Why is the very first piece of criticism on something like this that Apple doesn't serve the bottom 20%? I can make that argument about tons of things unfairly. For example, does Toyota serve the bottom 20% of the world? Does Hacker News? Does Tesla?
Why don't the middle 50% deserve a great experience or progress? There is A LOT of progress to be made in education in the first world. There is so much low hanging fruit.
Did iPhone serve the bottom 20% of the market when it was released? No. Did it subsequently change the quality of life for the bottom 20% as it ushered in the smartphone era? Undoubtedly. Will this particular announcement do the same? Probably not, but who knows. Does it need to in order for iPad to be successful? No.
Look at it this way, if a $300 iPad is easy to administer, easy to manage, easy to get children to use, easy to clean, easy to handle, useful for teachers and students, and extremely reliable - that is a huge win compared to the status quo because it will convince schools that implementing and integrating technology is both a worthwhile and easy endeavor.
Can Google do something similar with Chromebooks?
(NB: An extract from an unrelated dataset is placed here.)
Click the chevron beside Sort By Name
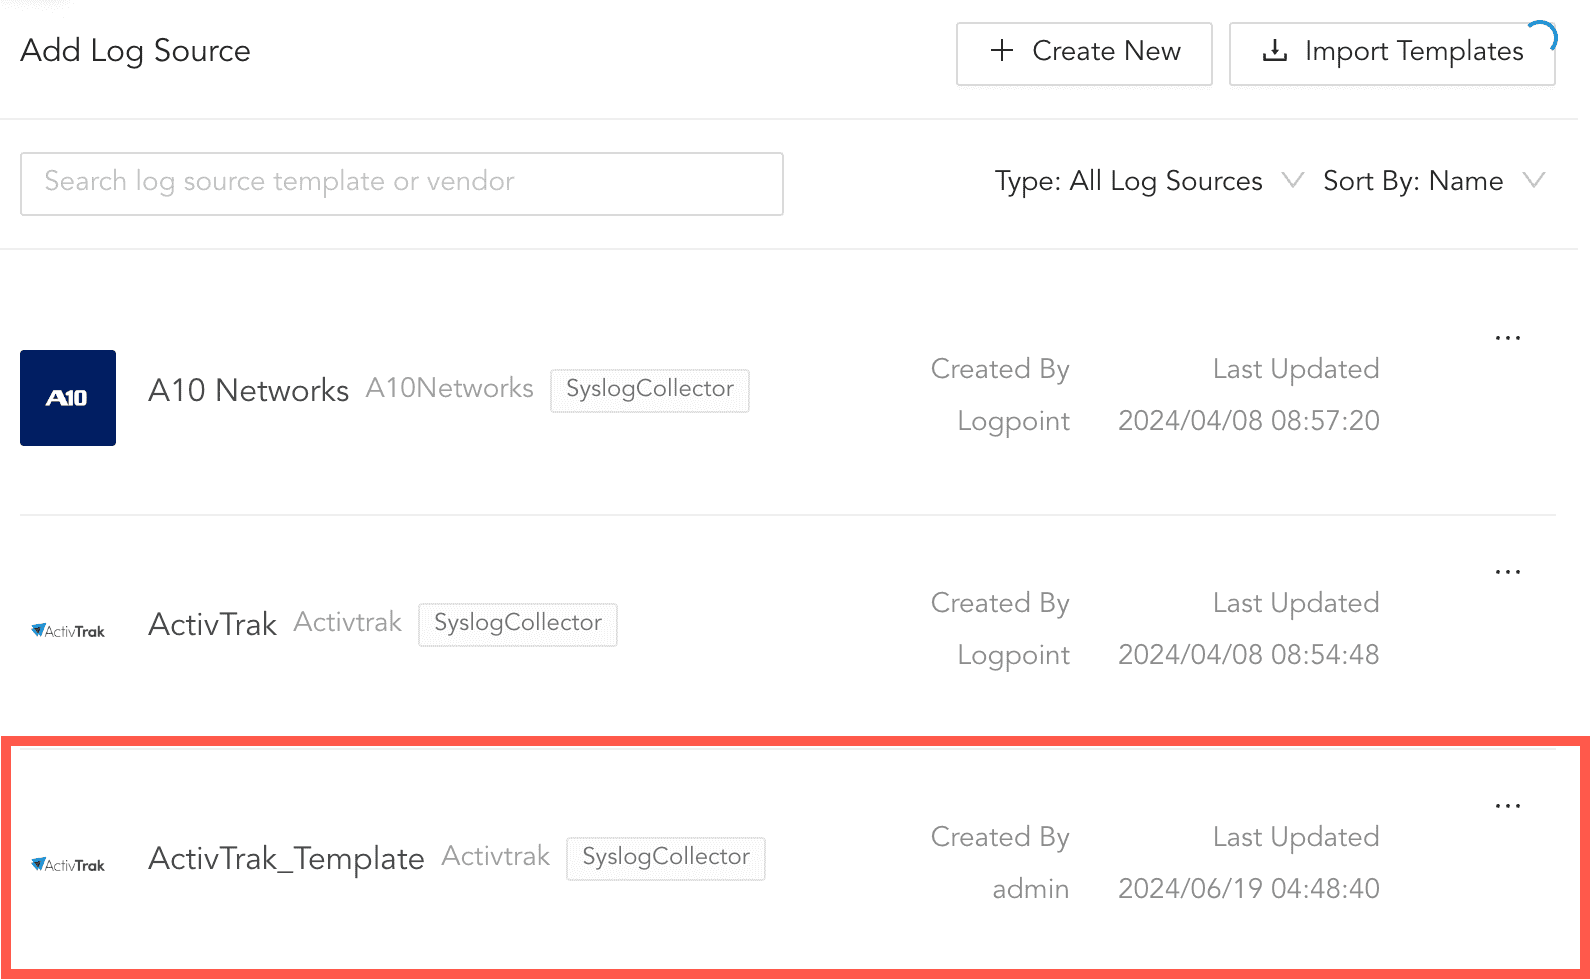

Sure. Is it a different approach from Apple? Yes. Are both approaches worthwhile? Probably yes, let’s see what happens.
I feel like there’s a fundamental pragmatism missing in the OP’s snap judgement and that results in something short-sighted and irrelevant. Ultimately s/he has a point but not a useful one and there are far far more useful critiques for us to be talking about.
> Why don't the middle 50% deserve a great experience or progress? There is A LOT of progress to be made in education in the first world. There is so much low hanging fruit.
Why do they deserve better devices than the poor ? This is why poor people are poor. Because rich people "deserve" great experience, great progress, great opportunities, which is another way of saying, of course, that the poor do not.
> Look at it this way, if a $300 iPad is easy to administer, easy to manage, easy to get children to use, easy to clean, easy to handle, useful for teachers and students, and extremely reliable - that is a huge win compared to the status quo because it will convince schools that implementing and integrating technology is both a worthwhile and easy endeavor.
So what you're saying is, it's a great tool for learning and bettering yourself ... and the poor have no rights to it. (I was very poor as a child, and lots of people, especially in my classroom, felt this way about things like nice books/clothes/sports gear (as opposed to secondhand), later computers, and gameboy/consoles/... thanks, people making this argument really made one feel good)
> Can Google do something similar with Chromebooks? Sure. Is it a different approach from Apple? Yes. Are both approaches worthwhile? Probably yes, let’s see what happens.
I don't know if you've been watching chromebooks but they've also become systematically more expensive, especially the google supported ones. Windows 10 devices are the only thing left that has decent cheap options available (cheap meaning < $200 and usable).
Also none of the Google devices work, frankly at all, without a constant internet connection. That's $20/kid/month on top of the basic cost for the android/chromebook device.
You could argue that by pushing the high end the low end is also pulled up slowly. Still doesn’t seem like a great argument.